Потом нас поместили в какие-то бараки. Там дали поесть и отдохнуть, но только мы оттуда вышли, как они загорелись у нас на глазах от прямого попадания снаряда. Далее, помню, был поезд. Маме с тремя детьми и кое-какими пожитками в поезд было не сесть. Помогали солдаты, они буквально втаскивали нас по очереди сначала на буфера, а потом в отсек с углем.
Но и это еще не самое страшное. Поле, наш состав двигается, и вдруг вой мессершмиттов. Мы залезли под вагон. Началась паника – дети, женщины, старики выскакивали из вагонов и бежали в поле, а фашист на бреющем полете хладнокровно расстреливал всех подряд. Всюду кровь, стоны, крики…После этого зрелища, я полгода вообще не говорила, болела очень, а когда поправилась – стала очень заикаться.
Мама много рассказывала о любимом городе, о людях мужественных и добрых.
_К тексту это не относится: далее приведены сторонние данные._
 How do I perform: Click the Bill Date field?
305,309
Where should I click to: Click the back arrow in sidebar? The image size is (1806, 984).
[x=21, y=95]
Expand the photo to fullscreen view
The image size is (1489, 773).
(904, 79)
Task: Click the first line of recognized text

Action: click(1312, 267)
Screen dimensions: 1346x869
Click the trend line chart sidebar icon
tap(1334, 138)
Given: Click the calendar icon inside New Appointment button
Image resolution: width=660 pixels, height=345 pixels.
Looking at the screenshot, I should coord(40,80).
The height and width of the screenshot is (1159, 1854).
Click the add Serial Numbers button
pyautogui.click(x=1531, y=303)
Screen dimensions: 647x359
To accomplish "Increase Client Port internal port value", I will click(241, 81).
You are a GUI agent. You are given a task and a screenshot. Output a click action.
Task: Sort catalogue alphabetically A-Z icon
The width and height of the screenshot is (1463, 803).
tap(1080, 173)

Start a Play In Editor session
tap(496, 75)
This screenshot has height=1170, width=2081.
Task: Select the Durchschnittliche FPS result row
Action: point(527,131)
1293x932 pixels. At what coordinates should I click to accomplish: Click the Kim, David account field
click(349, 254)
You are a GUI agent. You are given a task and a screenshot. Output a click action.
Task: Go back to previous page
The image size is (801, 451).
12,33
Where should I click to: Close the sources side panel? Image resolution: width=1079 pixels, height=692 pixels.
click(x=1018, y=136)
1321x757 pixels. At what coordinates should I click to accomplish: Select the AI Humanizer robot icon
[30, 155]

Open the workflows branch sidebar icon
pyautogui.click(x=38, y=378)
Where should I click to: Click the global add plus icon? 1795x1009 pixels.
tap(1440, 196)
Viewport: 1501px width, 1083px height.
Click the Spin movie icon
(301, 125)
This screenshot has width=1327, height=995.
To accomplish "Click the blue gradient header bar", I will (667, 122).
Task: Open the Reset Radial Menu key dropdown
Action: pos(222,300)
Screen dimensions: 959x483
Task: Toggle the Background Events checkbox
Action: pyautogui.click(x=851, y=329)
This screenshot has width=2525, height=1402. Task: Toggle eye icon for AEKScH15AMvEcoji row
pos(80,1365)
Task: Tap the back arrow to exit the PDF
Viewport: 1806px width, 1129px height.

Сколько их гибло прямо на улицах от бомбежек, голода и холода. Но все верили в Победу и все делали во имя ее и спасения людей. Вечная память всем тем, кто спасал нас, детей, для будущей жизни, жертвуя собой. Тогда человек имел ценность уже потому, что он Человек, не говоря уже о детях – маленьких и беспомощных. И мама для меня – самое Святое! Мы должны, просто обязаны жить хорошо, мы не имеем гражданского права жить плохо, за это заплачена высокая цена, цена жизни миллионов людей.
Папа умер рано в 1983 году; сказались ранения, ожоги. Он всю жизнь был военным и служил Родине.
От ред.
В настоящее время историки, писатели, политологи восстанавливают факты и события Великой Отечественной войны, спорят о правильности принимаемых решений, и об искажении исторической действительности в современном мире. Но только те, кто пережил те страшные дни и годы сам, может рассказать самую главную правду о войне. Будьте внимательны к их рассказам. Пусть ни кого не коснется это страшное слово – война!